Being traditional carries with it some expectation of male-like behavior, particularly, but not exclusively, in schools with male instructors. After spending years of my life in marching band — where we put up our hair under our hats so we didn’t look like women — and going to law school back when only a few women did that, I was used to being a woman who could be one of the boys when I stumbled into martial arts.
Sort of. I mean, I never completely fit in, but I also refused to be pushed out.
I did train for a short while in an all-woman karate school, but at the time I felt strongly that I had to train with men if I was going to be able to fight them. These days I think I was wrong about that.
Last week I went to the National Women’s Martial Arts Federation special training camp, the first time I’d been since the early 1980s. I was very junior before; this time I went as a trainer.
I also went as someone who did empowerment self defense training last year with ESD Global. That is, I went as someone focused on women and all others raised as girls recognizing and claiming their power.
Because that’s what matters to me these days. That’s why I got into martial arts in the first place. I knew I had power, but I didn’t know how it worked. Learning with my body that I could fight was an important step for me. (Most of us who are raised as girls learn the lie of physical inferiority with our bodies from an early age and need to do something physical to upend it.)
So while part of me is still skeptical about those who go too far afield of the traditional martial arts, a growing part of me is embracing the idea that women can forge their own arts, building on what came before them but incorporating what they need into the mix.
At camp I spoke to some women who studied Shorin-Ryu.
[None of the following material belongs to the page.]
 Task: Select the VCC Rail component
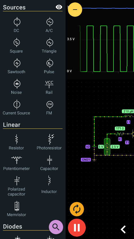[49, 87]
Their teachers did not like the idea of them coming to camp and training with those who do other arts, especially more hybrid, non-traditional arts. One person told me that her teacher would let her teach self-defense as long as she taught it as traditional karate.
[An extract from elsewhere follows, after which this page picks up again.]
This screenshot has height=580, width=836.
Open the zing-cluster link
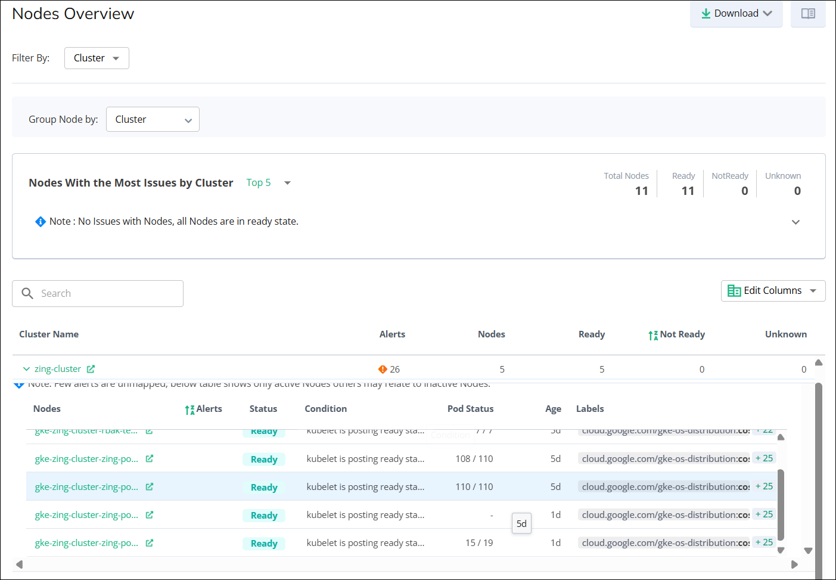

One thing I am sure of: you can’t teach self-defense without deviating from traditional martial arts. A lot of women find the traditional dojo very uncomfortable (I love it and so do most of the women martial artists I know, but we are not the usual crowd). And traditional martial arts do not include all the skills or considerations that are important for women in self-defense training. There is no way you can teach a good self-defense class if you’re limited to just the punches, kicks, and blocks of basic karate.
I also had the opportunity to listen to a talk by Maryam Aziz, a martial artist who is finishing up a history dissertation on martial arts and the Black Panther party. She made me realize how African Americans took up Asian martial arts and made them their own. They also turned to martial traditions from different parts of Africa.
Although women have always fought, we don’t have a lot of traditional women warrior narratives to build on. The Amazons and the women soldiers of Dahomey are the most well known. There are a lot of stories about individual women joining armies, usually disguised as men. However, it is a fact that women are perfectly capable of fighting.
Women need to assert their own power and develop their own systems. To some extent, that’s what we do with empowerment self defense, but it can be expanded to more of the martial arts.
The changes may have more to do with attitudes about what women can do, though there is also the opportunity to focus an art on the ways women excel physically. We might also build traditions that deliberately integrate compassion with discipline.
It’s a fascinating challenge for the next generation of women in the martial arts. I look forward to their future.